Abstract

Future industrial automation systems are anticipated to be shaped by intelligent technologies that allow for the adaptability of machines to the variations and uncertainties in processes and work environments. This paper is motivated by the need for devising new intelligent methods that enable efficient and scalable training of collaborative robots on a variety of tasks that foster their adaptability to new tasks and environments. Recent advances in deep Reinforcement Learning (RL) provide new possibilities to realize this vision. The state-of-the-art in deep RL offers proven algorithms that enable autonomous learning and mastery of a variety of robotic manipulation tasks with minimal human intervention. However, current deep RL algorithms predominantly specialize in a narrow range of tasks, are sample inefficient, and lack sufficient stability, which hinders their adoption in real-life, industrial settings.
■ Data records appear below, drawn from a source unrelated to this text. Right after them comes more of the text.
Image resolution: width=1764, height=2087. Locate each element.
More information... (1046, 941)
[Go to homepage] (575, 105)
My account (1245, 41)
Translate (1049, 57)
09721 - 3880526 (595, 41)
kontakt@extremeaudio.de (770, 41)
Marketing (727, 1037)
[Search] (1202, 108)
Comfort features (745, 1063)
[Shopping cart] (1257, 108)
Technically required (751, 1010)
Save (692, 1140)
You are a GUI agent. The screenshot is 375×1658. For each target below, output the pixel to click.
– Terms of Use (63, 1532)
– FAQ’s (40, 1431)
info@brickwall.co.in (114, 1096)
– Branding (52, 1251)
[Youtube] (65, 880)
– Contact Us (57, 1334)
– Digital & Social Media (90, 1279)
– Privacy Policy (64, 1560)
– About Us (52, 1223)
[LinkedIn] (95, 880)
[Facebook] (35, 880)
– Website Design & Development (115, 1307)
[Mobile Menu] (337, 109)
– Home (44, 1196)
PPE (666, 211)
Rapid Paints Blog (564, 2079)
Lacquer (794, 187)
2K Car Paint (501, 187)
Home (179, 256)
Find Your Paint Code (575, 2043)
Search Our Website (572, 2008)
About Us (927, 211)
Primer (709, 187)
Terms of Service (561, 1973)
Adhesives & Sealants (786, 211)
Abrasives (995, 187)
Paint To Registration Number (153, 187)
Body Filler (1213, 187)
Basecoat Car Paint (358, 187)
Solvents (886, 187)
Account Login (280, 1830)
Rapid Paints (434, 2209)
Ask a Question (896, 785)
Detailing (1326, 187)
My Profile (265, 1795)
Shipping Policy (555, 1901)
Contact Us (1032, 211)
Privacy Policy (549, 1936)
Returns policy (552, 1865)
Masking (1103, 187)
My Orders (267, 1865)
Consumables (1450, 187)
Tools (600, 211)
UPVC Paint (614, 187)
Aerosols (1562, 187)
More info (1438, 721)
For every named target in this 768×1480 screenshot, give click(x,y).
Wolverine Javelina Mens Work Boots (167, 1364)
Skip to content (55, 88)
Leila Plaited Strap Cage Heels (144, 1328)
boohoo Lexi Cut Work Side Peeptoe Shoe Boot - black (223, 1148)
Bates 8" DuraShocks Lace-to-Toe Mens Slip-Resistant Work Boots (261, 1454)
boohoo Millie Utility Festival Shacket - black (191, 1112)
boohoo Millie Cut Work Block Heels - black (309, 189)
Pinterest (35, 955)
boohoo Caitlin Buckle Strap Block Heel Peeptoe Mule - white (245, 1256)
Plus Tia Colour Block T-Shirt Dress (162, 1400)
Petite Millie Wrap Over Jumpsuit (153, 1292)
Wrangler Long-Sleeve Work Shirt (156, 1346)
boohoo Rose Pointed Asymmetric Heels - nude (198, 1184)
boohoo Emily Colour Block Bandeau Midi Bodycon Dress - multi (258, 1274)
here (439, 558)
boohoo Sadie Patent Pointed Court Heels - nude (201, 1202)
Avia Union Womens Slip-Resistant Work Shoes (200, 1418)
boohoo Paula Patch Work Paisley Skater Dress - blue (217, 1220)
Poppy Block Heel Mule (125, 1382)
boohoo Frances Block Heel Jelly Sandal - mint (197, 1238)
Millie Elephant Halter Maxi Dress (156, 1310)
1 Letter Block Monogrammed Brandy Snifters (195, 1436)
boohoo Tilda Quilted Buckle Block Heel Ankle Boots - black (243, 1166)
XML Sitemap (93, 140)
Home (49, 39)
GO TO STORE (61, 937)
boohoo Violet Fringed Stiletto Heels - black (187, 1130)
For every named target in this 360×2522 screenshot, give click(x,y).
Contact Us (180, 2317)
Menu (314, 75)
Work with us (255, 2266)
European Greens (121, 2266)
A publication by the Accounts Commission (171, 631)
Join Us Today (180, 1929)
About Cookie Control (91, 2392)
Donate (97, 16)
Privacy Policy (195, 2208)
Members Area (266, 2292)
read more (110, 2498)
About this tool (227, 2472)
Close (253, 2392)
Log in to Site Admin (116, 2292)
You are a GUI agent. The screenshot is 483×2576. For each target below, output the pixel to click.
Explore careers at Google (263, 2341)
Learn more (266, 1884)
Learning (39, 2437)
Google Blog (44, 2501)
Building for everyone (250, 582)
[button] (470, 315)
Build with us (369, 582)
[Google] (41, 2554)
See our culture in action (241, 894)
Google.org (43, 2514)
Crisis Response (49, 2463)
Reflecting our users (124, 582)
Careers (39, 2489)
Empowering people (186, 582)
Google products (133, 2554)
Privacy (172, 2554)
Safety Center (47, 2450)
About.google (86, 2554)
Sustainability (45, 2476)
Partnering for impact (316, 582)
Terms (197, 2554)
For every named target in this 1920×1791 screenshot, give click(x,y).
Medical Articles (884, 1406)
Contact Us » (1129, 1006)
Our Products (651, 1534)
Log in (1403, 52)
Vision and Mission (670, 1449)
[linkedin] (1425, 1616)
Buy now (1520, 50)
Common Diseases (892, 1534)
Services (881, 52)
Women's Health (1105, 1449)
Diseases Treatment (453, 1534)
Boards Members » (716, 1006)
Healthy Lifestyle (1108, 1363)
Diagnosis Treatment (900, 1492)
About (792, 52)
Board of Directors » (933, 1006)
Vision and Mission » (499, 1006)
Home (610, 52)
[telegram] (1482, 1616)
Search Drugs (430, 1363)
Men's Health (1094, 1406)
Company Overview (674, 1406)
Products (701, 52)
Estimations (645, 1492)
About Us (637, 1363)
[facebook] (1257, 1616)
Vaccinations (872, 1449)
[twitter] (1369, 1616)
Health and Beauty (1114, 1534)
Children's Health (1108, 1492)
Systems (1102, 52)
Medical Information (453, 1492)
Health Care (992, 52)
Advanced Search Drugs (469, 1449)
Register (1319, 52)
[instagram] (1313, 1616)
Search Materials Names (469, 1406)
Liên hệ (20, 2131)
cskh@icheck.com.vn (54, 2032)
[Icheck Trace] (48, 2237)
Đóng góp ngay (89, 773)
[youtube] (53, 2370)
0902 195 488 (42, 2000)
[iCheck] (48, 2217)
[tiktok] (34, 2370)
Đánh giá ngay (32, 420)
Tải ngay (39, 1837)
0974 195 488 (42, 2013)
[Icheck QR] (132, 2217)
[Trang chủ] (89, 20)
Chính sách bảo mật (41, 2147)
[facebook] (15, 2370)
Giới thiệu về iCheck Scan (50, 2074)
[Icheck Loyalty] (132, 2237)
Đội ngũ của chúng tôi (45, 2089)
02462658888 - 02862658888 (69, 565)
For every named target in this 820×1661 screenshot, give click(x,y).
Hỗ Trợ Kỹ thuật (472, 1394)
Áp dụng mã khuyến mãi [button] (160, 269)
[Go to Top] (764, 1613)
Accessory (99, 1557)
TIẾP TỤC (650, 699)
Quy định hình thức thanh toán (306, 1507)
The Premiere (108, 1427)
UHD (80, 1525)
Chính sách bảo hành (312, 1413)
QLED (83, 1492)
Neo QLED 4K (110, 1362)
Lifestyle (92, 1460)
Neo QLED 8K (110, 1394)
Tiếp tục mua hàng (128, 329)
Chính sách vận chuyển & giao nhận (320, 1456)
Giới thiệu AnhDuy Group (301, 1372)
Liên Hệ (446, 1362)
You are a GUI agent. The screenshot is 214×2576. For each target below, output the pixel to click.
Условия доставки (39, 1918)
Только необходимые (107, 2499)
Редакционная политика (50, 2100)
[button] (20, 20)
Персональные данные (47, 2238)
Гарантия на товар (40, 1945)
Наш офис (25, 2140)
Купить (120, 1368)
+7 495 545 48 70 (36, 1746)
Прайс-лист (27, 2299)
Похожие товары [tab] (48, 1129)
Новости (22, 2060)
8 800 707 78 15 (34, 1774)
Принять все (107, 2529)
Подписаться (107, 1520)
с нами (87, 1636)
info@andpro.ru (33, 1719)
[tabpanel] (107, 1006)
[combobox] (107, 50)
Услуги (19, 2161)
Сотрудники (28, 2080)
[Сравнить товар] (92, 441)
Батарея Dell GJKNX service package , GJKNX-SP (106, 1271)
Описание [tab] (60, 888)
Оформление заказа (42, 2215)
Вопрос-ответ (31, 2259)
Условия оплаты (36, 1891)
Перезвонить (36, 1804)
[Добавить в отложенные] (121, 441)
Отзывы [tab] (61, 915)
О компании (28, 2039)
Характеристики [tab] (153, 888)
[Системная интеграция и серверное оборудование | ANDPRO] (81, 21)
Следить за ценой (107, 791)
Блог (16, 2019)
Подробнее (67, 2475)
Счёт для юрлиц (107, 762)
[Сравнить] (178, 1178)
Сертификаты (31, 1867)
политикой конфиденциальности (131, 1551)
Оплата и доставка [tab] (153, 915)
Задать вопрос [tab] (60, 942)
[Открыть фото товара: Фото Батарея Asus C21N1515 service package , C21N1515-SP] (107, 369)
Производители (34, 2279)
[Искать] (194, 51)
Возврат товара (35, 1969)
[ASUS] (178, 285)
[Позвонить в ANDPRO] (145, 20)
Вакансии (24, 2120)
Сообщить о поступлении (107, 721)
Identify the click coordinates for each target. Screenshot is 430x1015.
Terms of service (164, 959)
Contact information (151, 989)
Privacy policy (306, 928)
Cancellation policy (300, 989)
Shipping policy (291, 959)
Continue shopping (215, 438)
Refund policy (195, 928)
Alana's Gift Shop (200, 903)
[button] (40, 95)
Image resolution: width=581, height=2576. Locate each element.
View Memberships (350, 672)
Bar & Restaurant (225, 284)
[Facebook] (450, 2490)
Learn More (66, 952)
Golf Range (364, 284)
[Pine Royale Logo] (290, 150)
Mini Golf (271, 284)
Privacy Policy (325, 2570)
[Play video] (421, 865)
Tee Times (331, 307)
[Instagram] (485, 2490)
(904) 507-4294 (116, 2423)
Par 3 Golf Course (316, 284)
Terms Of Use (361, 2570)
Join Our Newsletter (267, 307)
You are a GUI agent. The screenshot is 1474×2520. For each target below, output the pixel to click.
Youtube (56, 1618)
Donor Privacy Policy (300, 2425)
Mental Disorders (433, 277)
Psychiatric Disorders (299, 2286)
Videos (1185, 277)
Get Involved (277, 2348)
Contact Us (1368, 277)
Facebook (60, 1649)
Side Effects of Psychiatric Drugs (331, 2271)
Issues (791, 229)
This paper develops and tests a Hyper-Actor Soft Actor–Critic (HASAC) deep RL framework based on the notions of task modularization and transfer learning to tackle this limitation. The goal of the proposed HASAC is to enhance an agent’s adaptability to new tasks by transferring the learned policies of former tasks to the new task through a ”hyper-actor”. The HASAC framework is tested on the virtual robotic manipulation benchmark, Meta-World. Numerical experiments indicate superior performance by HASAC over state-of-the-art deep RL algorithms in terms of reward value, success rate, and task completion time.